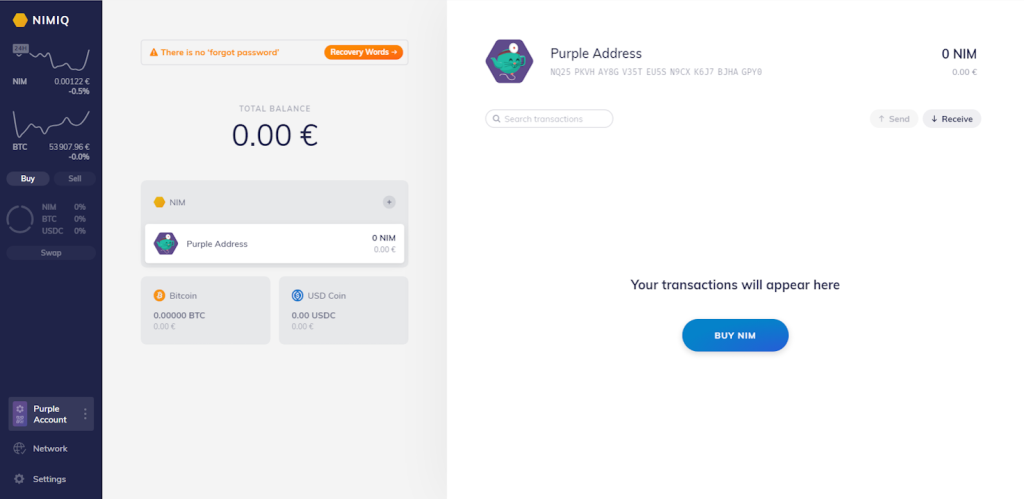1024x499 pixels.
Task: Click the Receive button
Action: point(952,119)
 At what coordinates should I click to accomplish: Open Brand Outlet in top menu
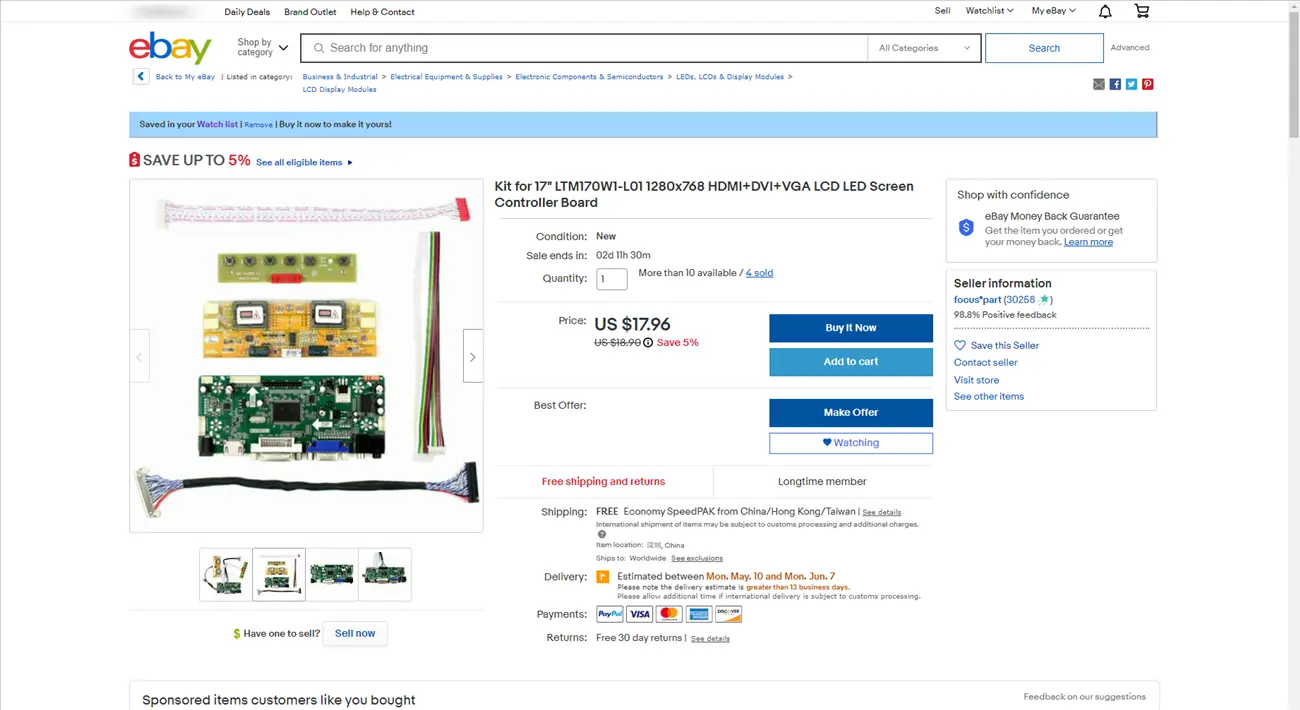(x=310, y=12)
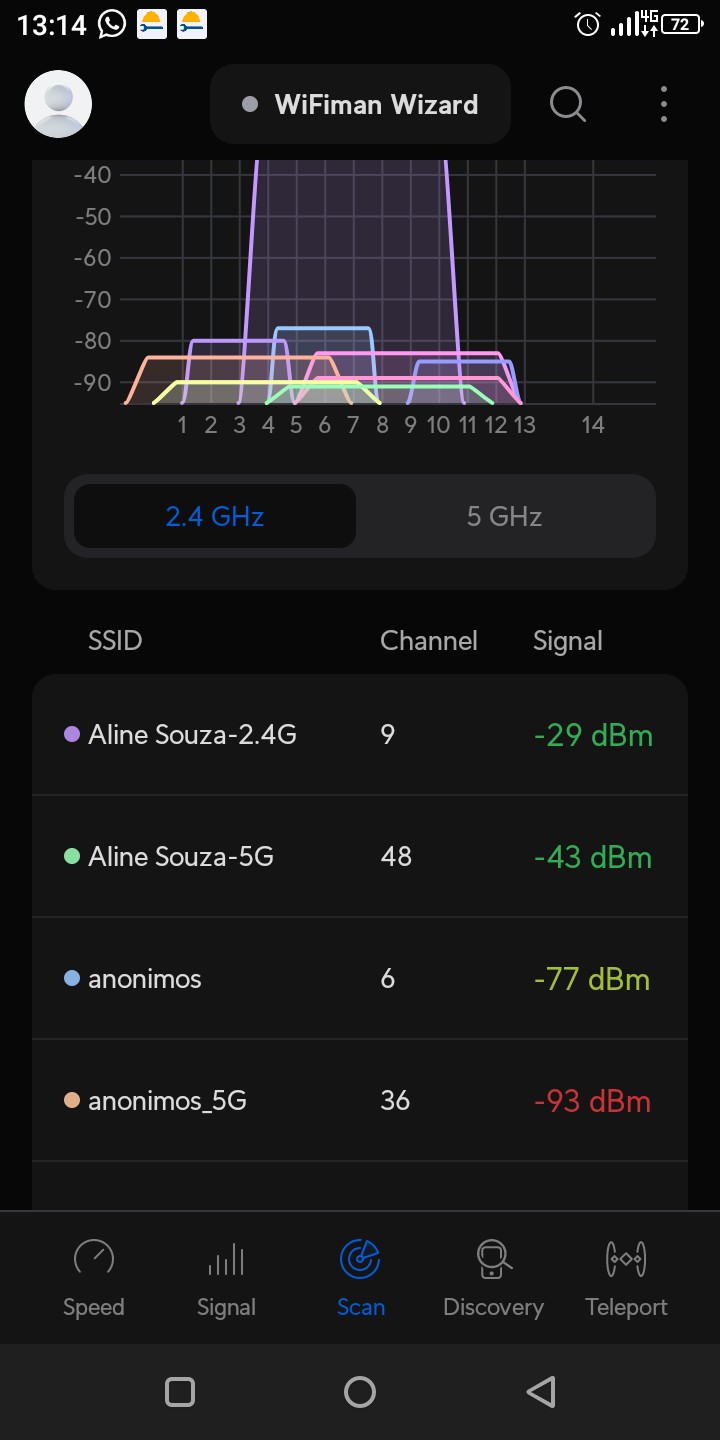Screen dimensions: 720x1440
Task: Tap the blue dot beside anonimos
Action: click(72, 979)
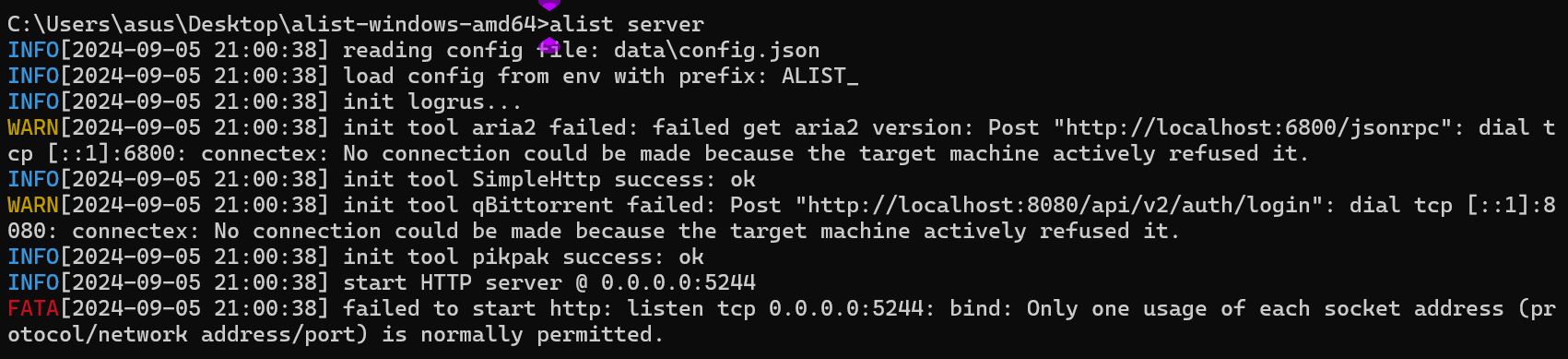Screen dimensions: 1568x359
Task: Click the WARN label on the aria2 line
Action: (x=33, y=127)
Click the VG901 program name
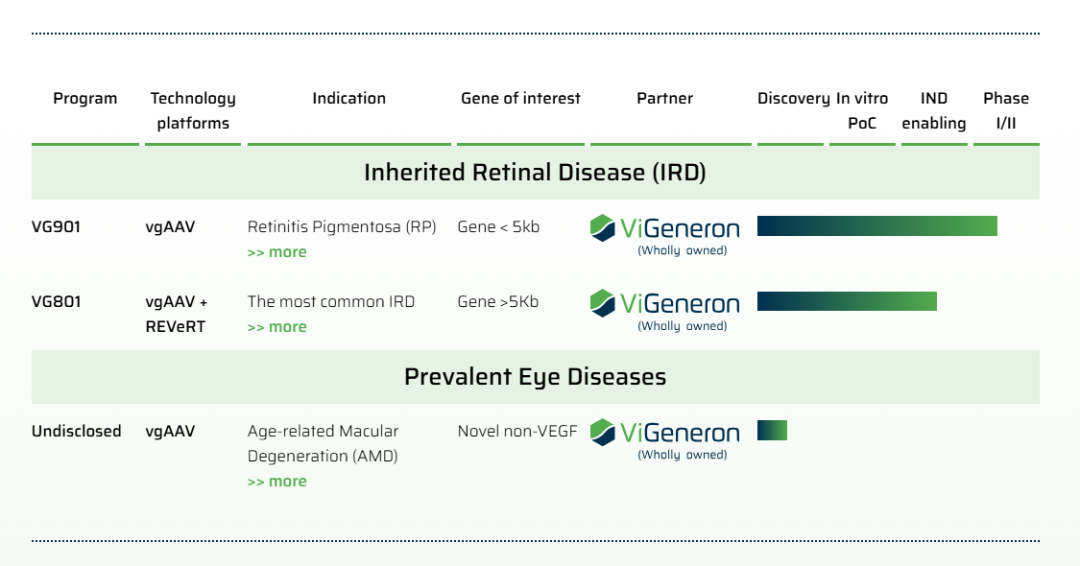1080x566 pixels. point(56,226)
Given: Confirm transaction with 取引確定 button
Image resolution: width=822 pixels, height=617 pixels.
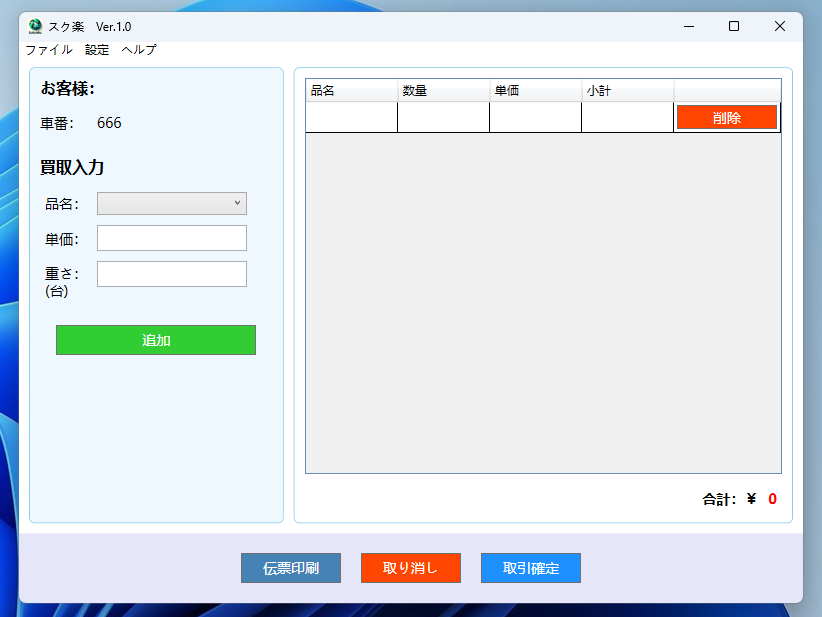Looking at the screenshot, I should [531, 568].
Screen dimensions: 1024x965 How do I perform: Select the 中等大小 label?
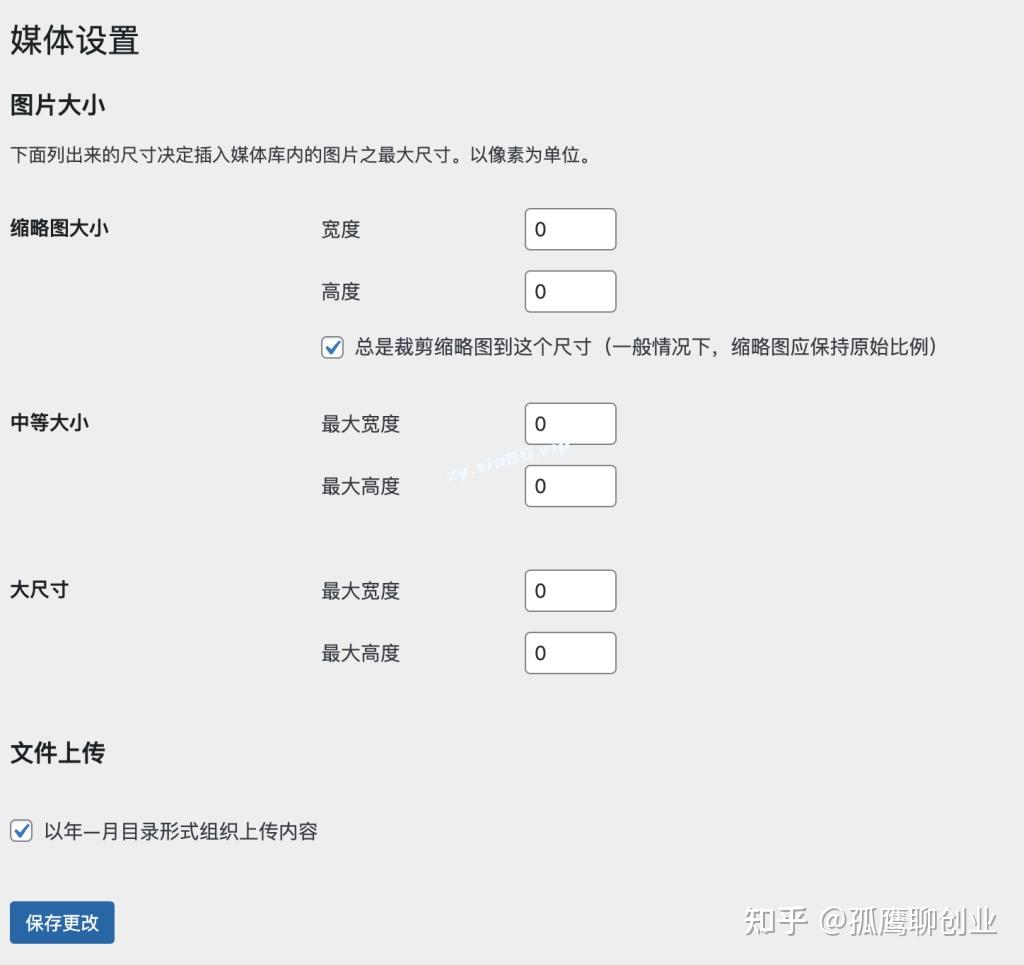(x=48, y=423)
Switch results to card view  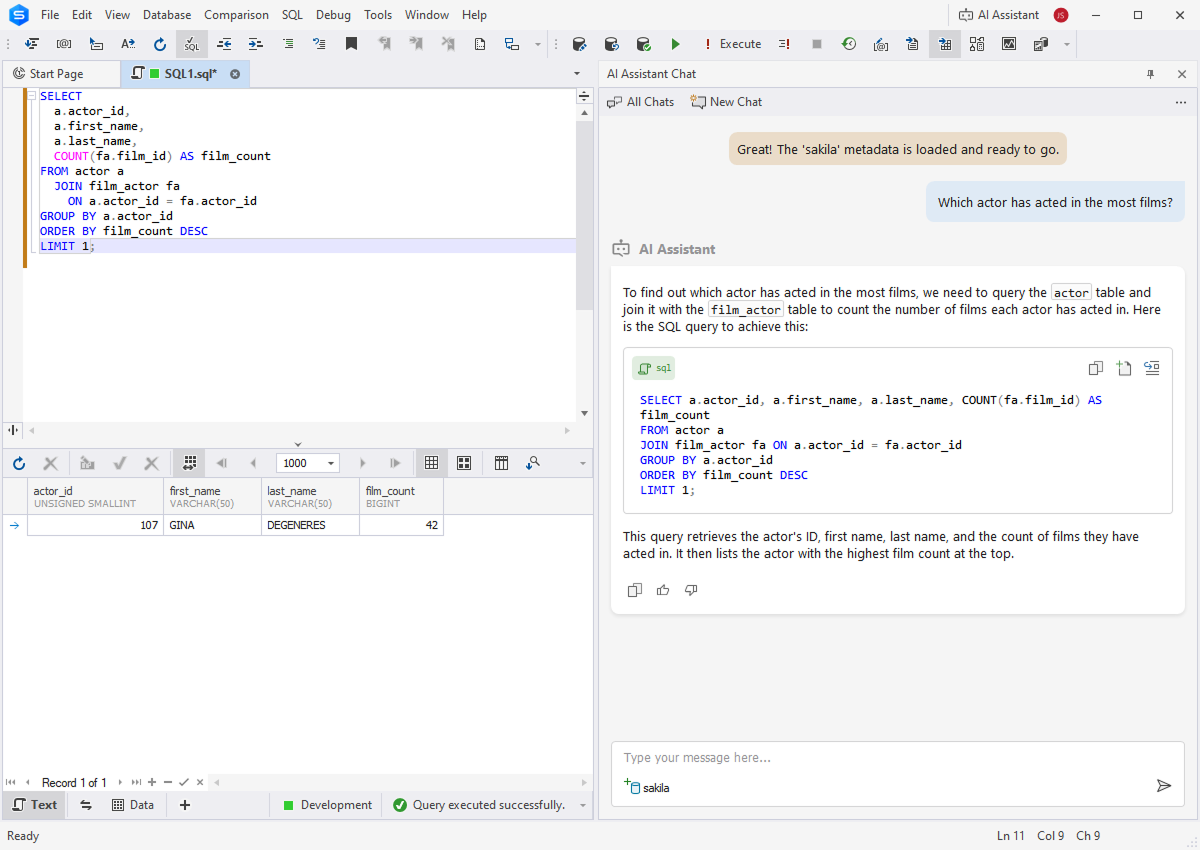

------------

- _Problem requirements_: Please reproduce exactly, and nothing more, the lines from the one containing "At what coordinates" through the last line of the entries, both included; pictures stay out.

- _Reply to the task_:
 At what coordinates should I click to accomplish: Open Brand Outlet in top menu
(x=310, y=12)
Screen dimensions: 720x1440
Task: Tap the blue dot beside anonimos
Action: click(72, 979)
Screen dimensions: 1568x359
Task: Click the WARN label on the aria2 line
Action: (x=33, y=127)
Click the VG901 program name
1080x566 pixels. point(56,226)
Given: Confirm transaction with 取引確定 button
Image resolution: width=822 pixels, height=617 pixels.
Looking at the screenshot, I should [531, 568].
Screen dimensions: 1024x965 How do I perform: Select the 中等大小 label?
(x=48, y=423)
Switch results to card view  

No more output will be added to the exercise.